Endogenous vit K reserves need to be depleted for effects to kick in
What is the main route of metabolism of warfarin?
Hepatic
What are the metabolizing enzymes of warfarin?
S-warfarin (more active): 2C9
R-warfarin: 1A1, 1A2, 3A4
Why is there such extensive interindividual variability in response to warfarin?
due to genetic polymorphisms of genes encoding for VKORC1 and 2C9
- VKORC1 polymorphism causes an increase in susceptibility of the enzyme to warfarin-induced inhibition –> lower dose required
- 2C9 polymorphism results in ↓ warfarin metabolism –> lower dose required
What are the side effects of warfarin?
- bleeding
- cutaneous necrosis in first 3-5 days
- hepatitis (in older men >60 within 1st month of therapy)

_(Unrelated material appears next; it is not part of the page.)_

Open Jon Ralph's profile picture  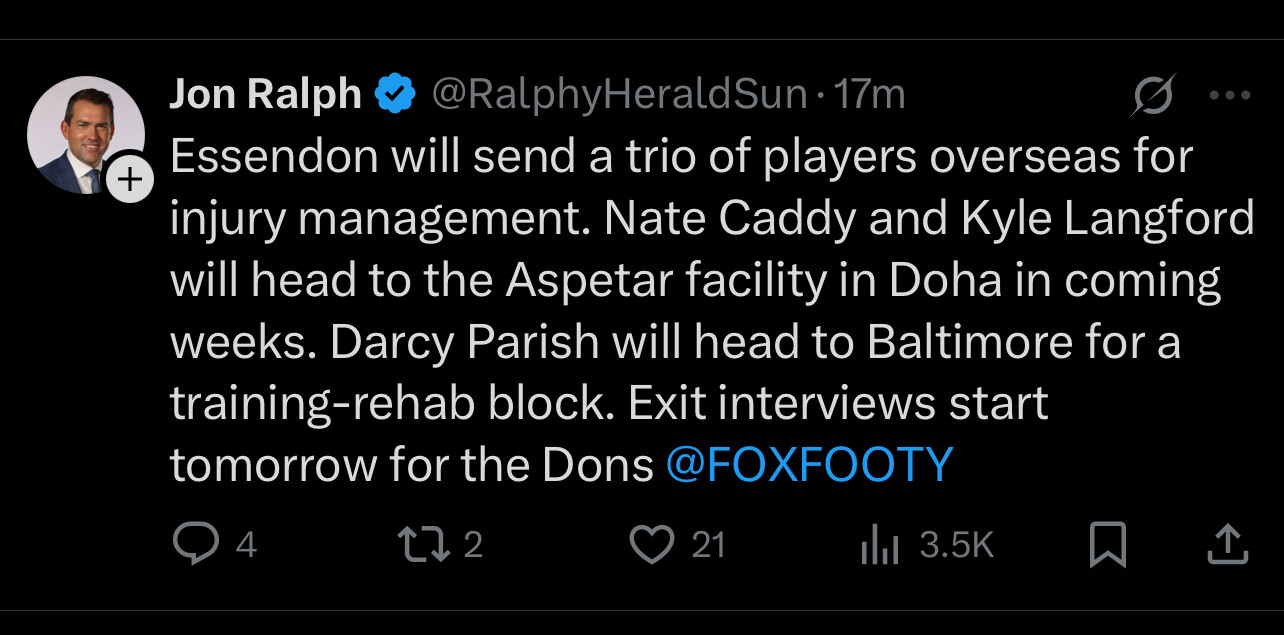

What is the reversal agent for warfarin?
vit K
What are the contraindications for warfarin?
- drug hypersensitivity
- active bleeding / risk of bleeding (eg. after surgery)
- severe/malignant HTN
- severe renal OR hepatic disease
- pregnancy (teratogenic)
- subacute bacterial endocarditis, pericarditis, pericardial effusion
What conditions must we be cautious of when using warfarin?
- breastfeeding
- diverticulitis, colitis
- mild-moderate HTN
- mild-moderate renal OR hepatic disease
- drainage tubes in any orifice
What is a common OTC medication that displays DDI with warfarin?
Paracetamol
* high dose >2g/day
* used >2 weeks
What is the effect of the DDI of warfarin with paracetamol?
↑ risk of bleeding
What are the drugs that ↑ risk of bleeding when used with warfarin?
- salicylates
- allopurinol
- PPI
- metronidazole (2C9 inhibitor)
- TCM/herbs/supplements (gingko, ginseng, cranberry juice)

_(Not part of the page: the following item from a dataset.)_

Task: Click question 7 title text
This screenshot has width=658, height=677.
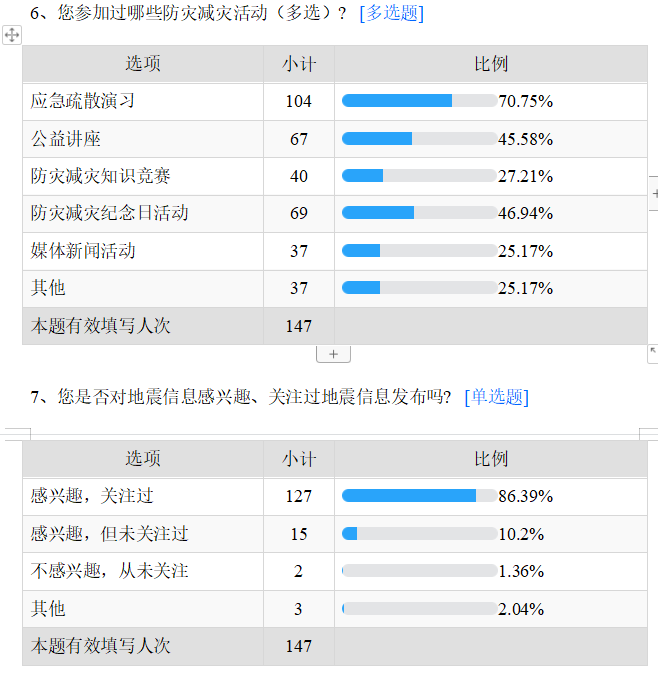Action: 240,396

What are the drugs that ↓ AP effect (ie. more likely to clot) when used with warfarin?
- barbiturates
- corticosteroids
- spironolactone
- thiazide diuretics
- TCM/herbs/supplements (vit K supplements, green tea)

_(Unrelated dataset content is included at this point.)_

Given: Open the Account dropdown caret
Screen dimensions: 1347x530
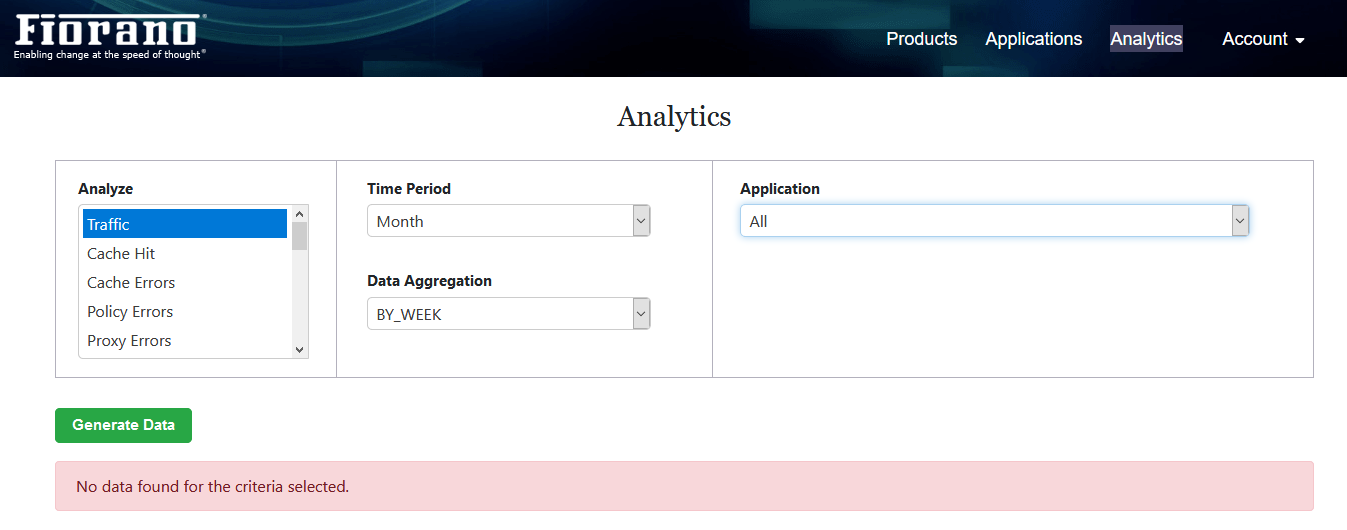Looking at the screenshot, I should [1300, 41].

What drug class does dabigatran and rivaroxaban belong to?
direct oral anticoagulants (DOAC)s / non-vit K antagonists
What clotting factor does dabigatran inhibit?
Factor IIa (thrombin)
What clotting factor does rivaroxaban inhibit?
Factor Xa
(how to rmbr: rivaroXAban)
What is the reversal agent for dabigatran?
Idarucizumab
What is the reversal agent for rivaroxaban?
Andexanet alfa
Describe the bioavailability of dabigatran VS rivaroxaban
rivaroxaban oral F > dabigatran
[80-100% VS 3-7%]
What are the side effects of dabigatran?
- bleeding
- GI symptoms
What are the side effects of rivaroxaban?
bleeding
Rivaroxaban is a substrate of … and …, therefore we need to be aware of DDI involving these two transporters.
Pgp
3A4
What is the route of administration of heparins?
parenteral
Describe the general mechanism of action of heparin
heparin potentiates the action of antithrombin III (ATIII), inactivating thrombin (factor IIa) and Xa
What clotting factors is UFH selective for?
2, 9, 10, 11, 12
factor IIa (thrombin) required to convert fibrinogen to fibrin. therefore, inhibition of factor 2 prevents clot formation
What clotting factors is LMWH selective for?
Xa
Why is LMWH preferred over heparin?
- higher bioavailability
- longer half life
- lower rate of thrombocytopenia (HIT is more a/w UFH; but there is cross-sensitivity with LMWH)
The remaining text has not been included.